Le Venezuela va être suspendu du Mercosur

Le Mercosur va suspendre le Venezuela jusqu'au rétablissement de la démocratie dans le pays, a-a indiqué une source gouvernementale brésilienne, jeudi dernier, à Reuters. La décision sera annoncée aujourd’hui lors d'une réunion des ministres des Affaires étrangères du Mercosur qui se tiendra à Sao Paulo.
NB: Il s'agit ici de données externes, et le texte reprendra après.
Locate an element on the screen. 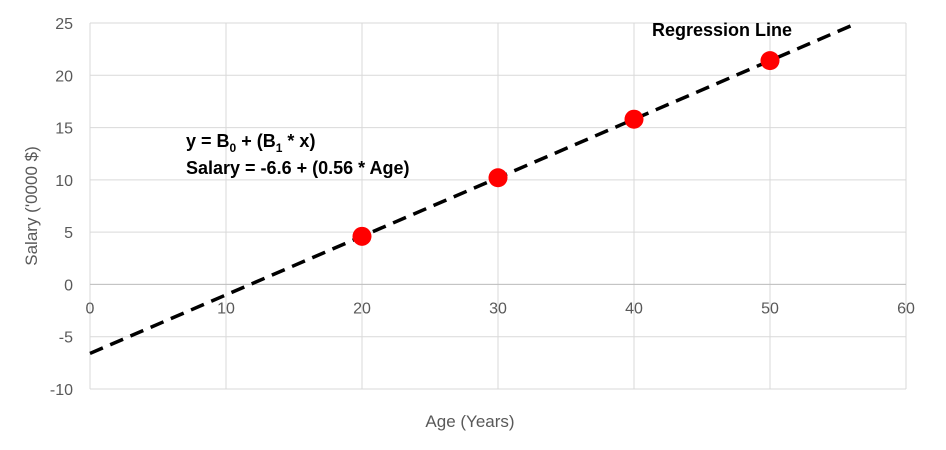 This screenshot has height=450, width=946. x-tick-label: 40 is located at coordinates (634, 308).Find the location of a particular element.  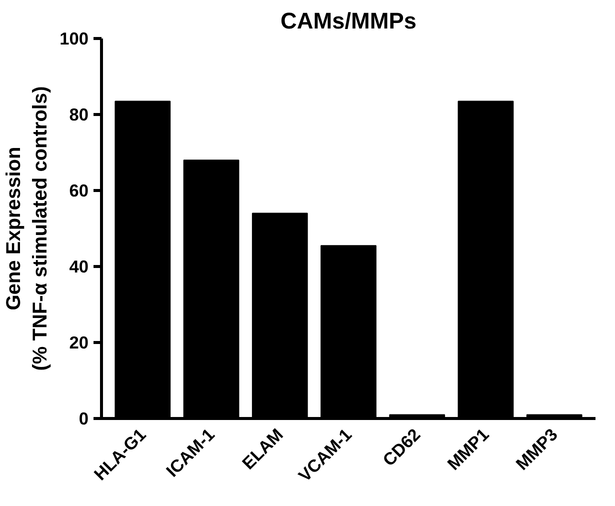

Elle s'est imposée, souligne-t-on de même source, en raison de l'élection de l’Assemblée constituante et l'arrestation de dirigeants de l'opposition. Le Mercosur, bloc sud-américain de libre échange formé outre le Venezuela de l'Argentine, du Brésil, du Paraguay et de l'Uruguay, fera valoir sa clause dite démocratique pour suspendre Caracas, dit-on de même source. Dominé pendant des années par des gouvernements de gauche, plutôt favorables au pouvoir en place au Venezuela, ce marché commun a rebasculé à droite avec l'arrivée au pouvoir de nouveaux dirigeants en Argentine puis au Brésil.

 

Les pays latino-américains accentuent la pression sur Caracas

Le Pérou n'exclut pas de rompre ses relations diplomatiques avec le Venezuela, a dit jeudi son ministre des Affaires étrangères, illustrant la pression croissante que ses voisins exercent sur Caracas en raison de ce qui est perçu comme une dérive autoritaire. Le Pérou a invité plusieurs pays de la région à une réunion mardi prochain à Lima pour discuter d'une approche régionale commune. Le ministre péruvien des Affaires étrangères, Ricardo Luna, a dit jeudi à la presse que «toutes les options étaient sur la table», rapporte Reuters. A la question de savoir si Lima excluait une rupture des relations diplomatiques, il a répondu : «Non, pas du tout.» Mais, a-t-il souligné, le Pérou préfère attendre le résultat de la réunion de mardi à laquelle devraient assister ses homologues d'au moins neuf pays d'Amérique latine (Argentine, Brésil, Chili, Colombie, Costa Rica, Guatemala, Honduras, Panama et Paraguay) plus le Canada. Aucun pays n'a pour l'heure rompu ses relations diplomatiques avec le Venezuela mais le Pérou s'est montré en pointe parmi les détracteurs du président Maduro. Ce dernier considère que les critiques émises à son endroit en Amérique latine relèvent d'une «agression impérialiste» orchestrée de Washington par le président Donald Trump.